If, at 355, a determination is made that .DELTA.TDH is less than
Th4, a message may be returned to the requestor at 380 that the
unknown music sample does not match any track in the music library.
The process 300 may then end at 395. If a determination is made at
355 that .DELTA.TDH is equal to or greater than Th4, the track
description, song title, and other metadata for the matching track
(i.e. the track of which the matching reference sample is a
segment) may be returned to the requestor at 385. The process 300
may then end at 395.
[0060] Description of Apparatus
[0061] Referring now to FIG. 5, a system 500 for audio
fingerprinting may include a client computer 510, and a server 520
coupled via a network 590. The network 590 may be or include the
Internet. Although FIG. 5 shows, for ease of explanation, a single
client computer and a single server, it must be understood that a
large plurality of client computers and be in communication with
the server 520 concurrently, and that the server 520 may comprise a
plurality of servers, a server cluster, or a virtual server within
a cloud.
[0062] Although shown as a portable computer, the client computer
510 may be any computing device including, but not limited to, a
desktop personal computer, a portable computer, a laptop computer,
a computing tablet, a set top box, a video game system, a personal
music player, a telephone, or a personal digital assistant. Each of
the client computer 510 and the server 520 may be a computing
device including at least one processor, memory, and a network
interface. The server, in particular, may contain a plurality of
processors. Each of the client computer 510 and the server 520 may
include or be coupled to one or more storage devices. The client
computer 510 may also include or be coupled to a display device and
user input devices, such as a keyboard and mouse, not shown in FIG.
5.
[0063] Each of the client computer 510 and the server 520 may
execute software instructions to perform the actions and methods
described herein. The software instructions may be stored on a
machine readable storage medium within a storage device. Machine
readable storage media include, for example, magnetic media such as
hard disks, floppy disks and tape; optical media such as compact
disks (CD-ROM and CD-RW) and digital versatile disks (DVD and
DVD.+-.RW); flash memory cards; and other storage media. Within
this patent, the term "storage medium" refers to a physical object
capable of storing data. The term "storage medium" does not
encompass transitory media, such as propagating signals or
waveforms.
[0064] Each of the client computer 510 and the server 520 may run
an operating system, including, for example, variations of the
Linux, Microsoft Windows, Symbian, and Apple Mac operating systems.
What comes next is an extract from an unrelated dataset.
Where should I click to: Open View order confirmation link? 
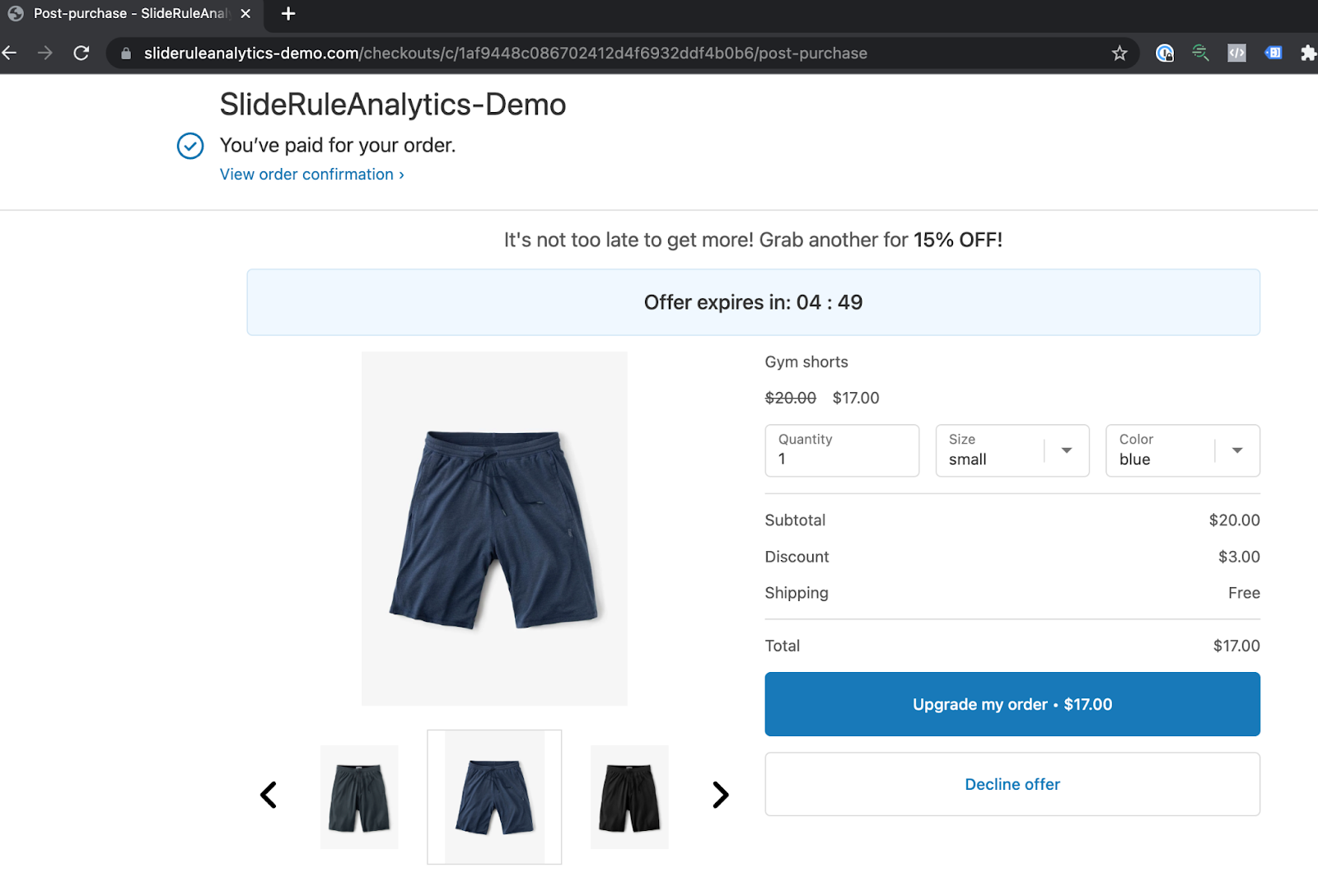311,175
To access the Internet, the client computer may run a browser such
as Microsoft Explorer or Mozilla Firefox, and an e-mail program
such as Microsoft Outlook or Lotus Notes. Each of the client
computer 510 and the server 520 may run one or more application
programs to perform the actions and methods described herein.
[0065] The client computer 510 may be used by a "requestor" to send
a query to the server 520 via the network 590. The query may
request the server to identify an unknown music sample. The client
computer 510 may generate a fingerprint of the unknown music sample
and provide the fingerprint to the server 520 via the network 590.
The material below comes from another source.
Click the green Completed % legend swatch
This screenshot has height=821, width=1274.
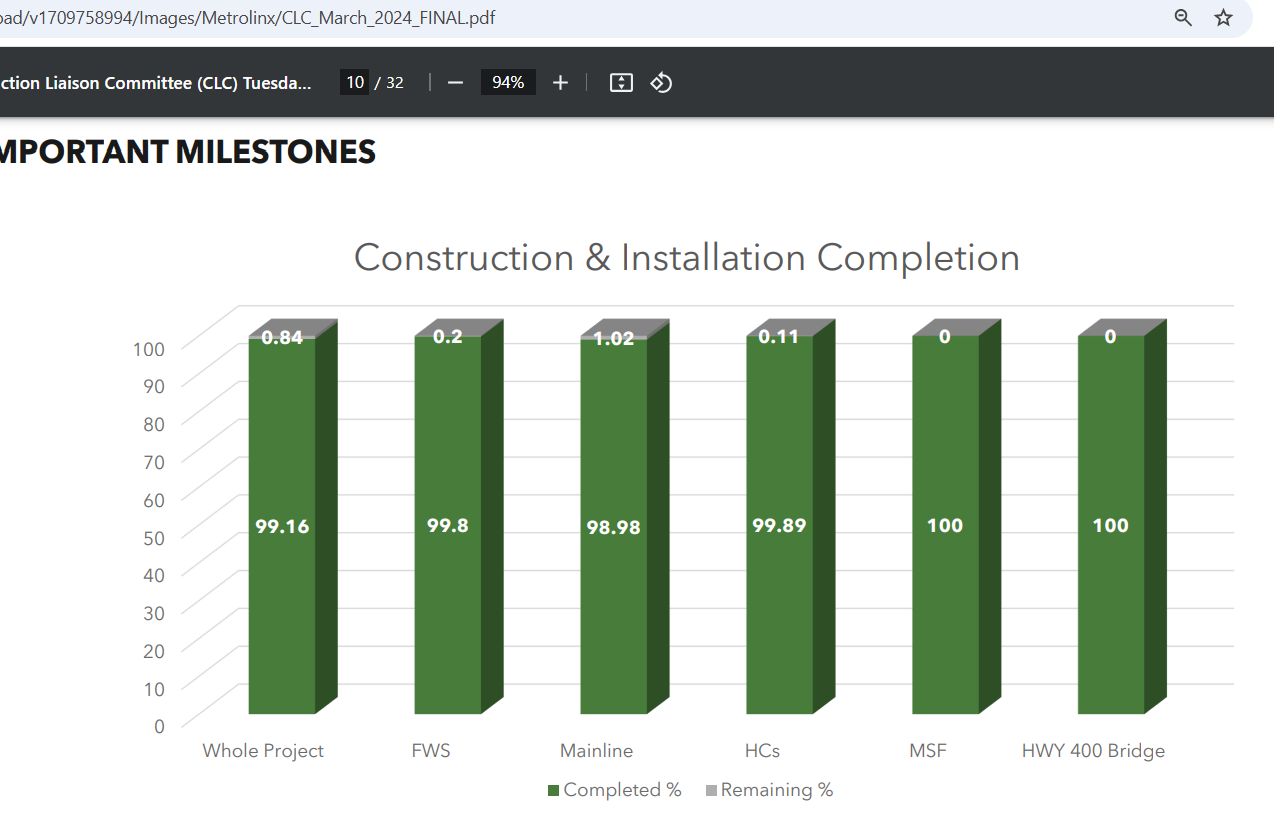pos(553,791)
In this case, the process 100 of FIG. 1, the process 200 of FIG. 2,
and/or the action 310 in FIG. 3A may be performed by the client
computer 510, and the process 300 of FIG. 3A and 3B (except for
310) may be performed by the server 520. Alternatively, the client
computer may provide the music sample to the server as a series of
time-domain samples, in which case the entire process 300 of FIG.
3A and FIG. 3B may be performed by the server 520.
[0066] FIG. 6 is a block diagram of a computing device 600 which
may be suitable for use as the client computer 510 and/or the
server 520 of FIG. 5. The computing device 600 may include a
processor 610 coupled to memory 620 and a storage device 630. The
processor 610 may include one or more microprocessor chips and
supporting circuit devices. The storage device 630 may include a
machine readable storage medium as previously described. The
machine readable storage medium may store instructions that, when
executed by the processor 610, cause the computing device 600 to
perform some or all of the processes described herein.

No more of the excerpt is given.